## Aim of the task
Would you please retype, exactly, the lines of the listing below between the line with "Given: Adjust the 透明度 transparency slider" and the line with "The height and", inclusive?

## Exercise inputs
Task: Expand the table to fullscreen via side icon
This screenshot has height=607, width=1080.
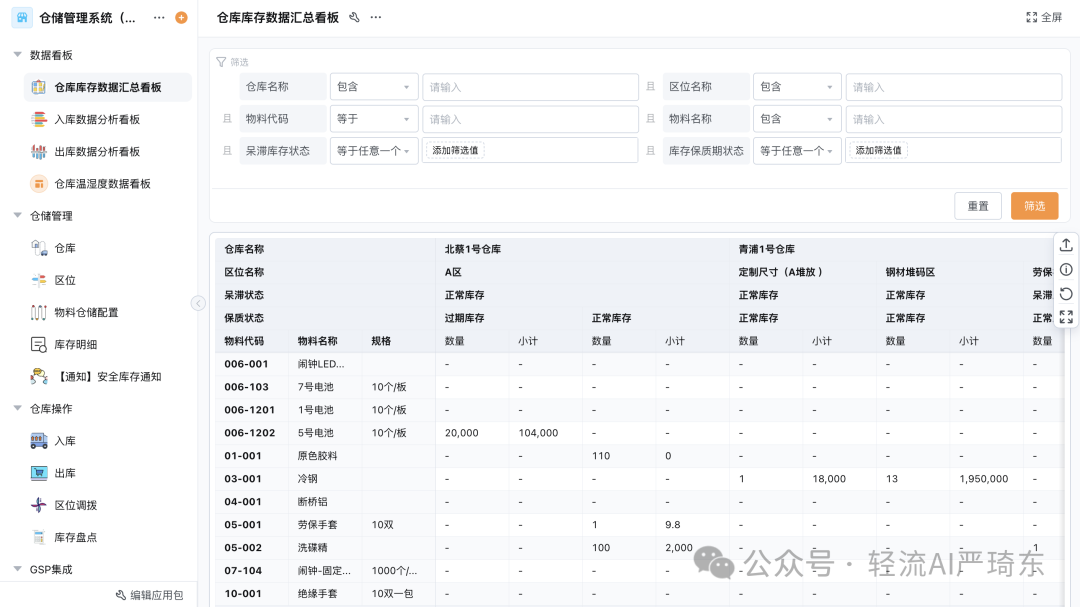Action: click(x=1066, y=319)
...
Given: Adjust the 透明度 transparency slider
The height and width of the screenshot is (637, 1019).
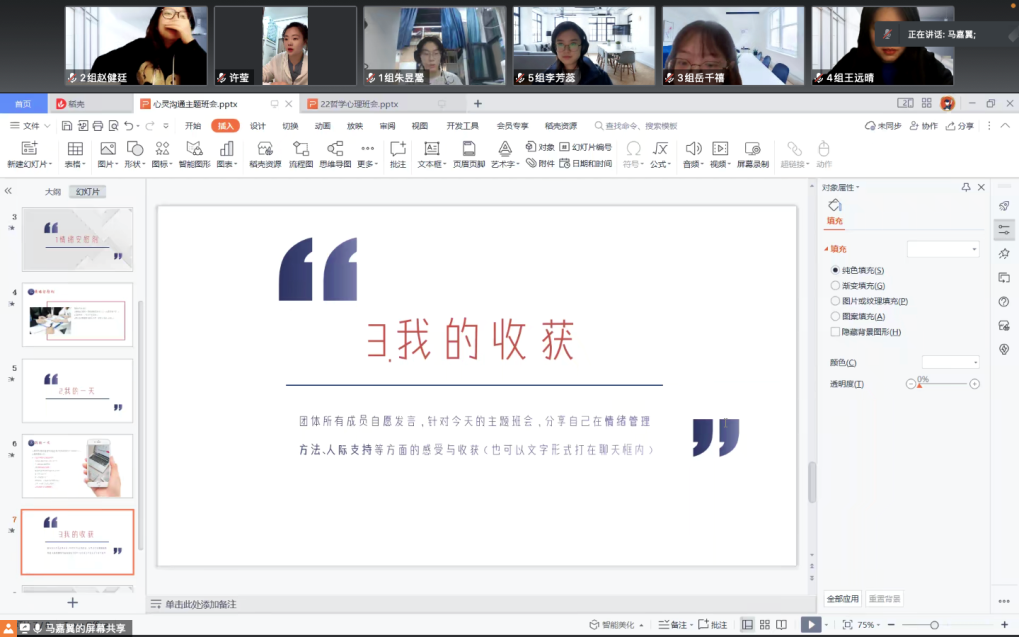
---
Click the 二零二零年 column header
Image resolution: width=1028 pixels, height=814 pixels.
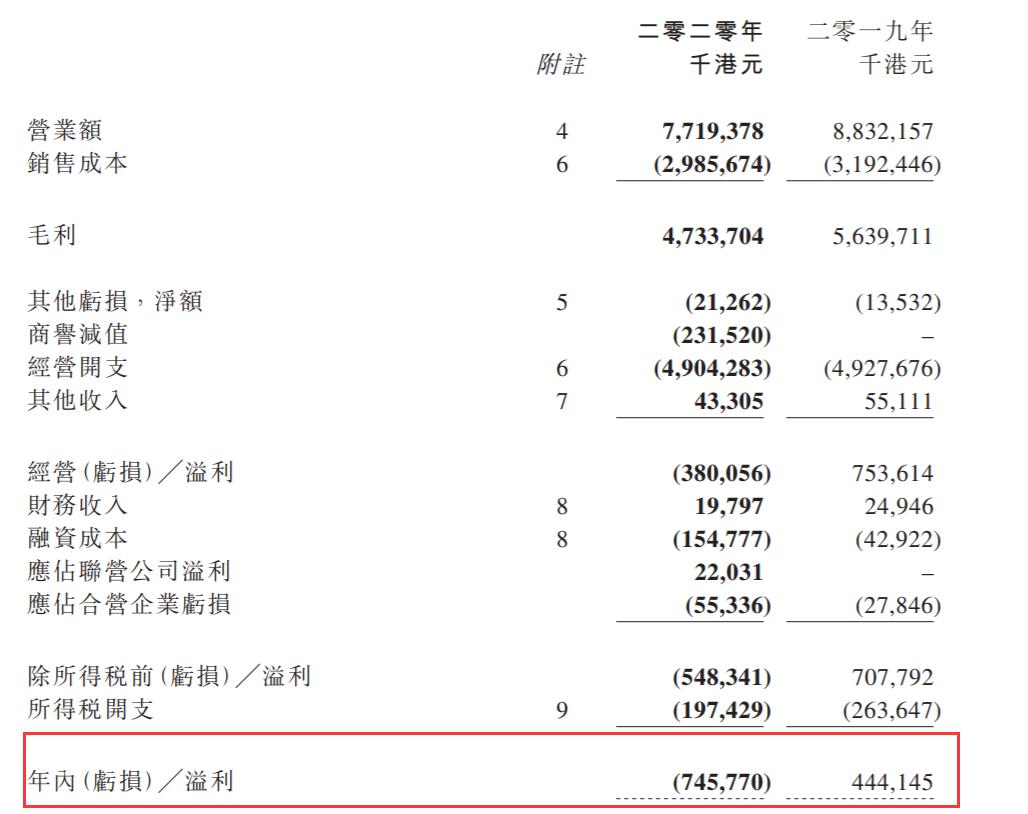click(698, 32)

## Task answer
Given: Adjust the 透明度 transparency slider
The height and width of the screenshot is (637, 1019).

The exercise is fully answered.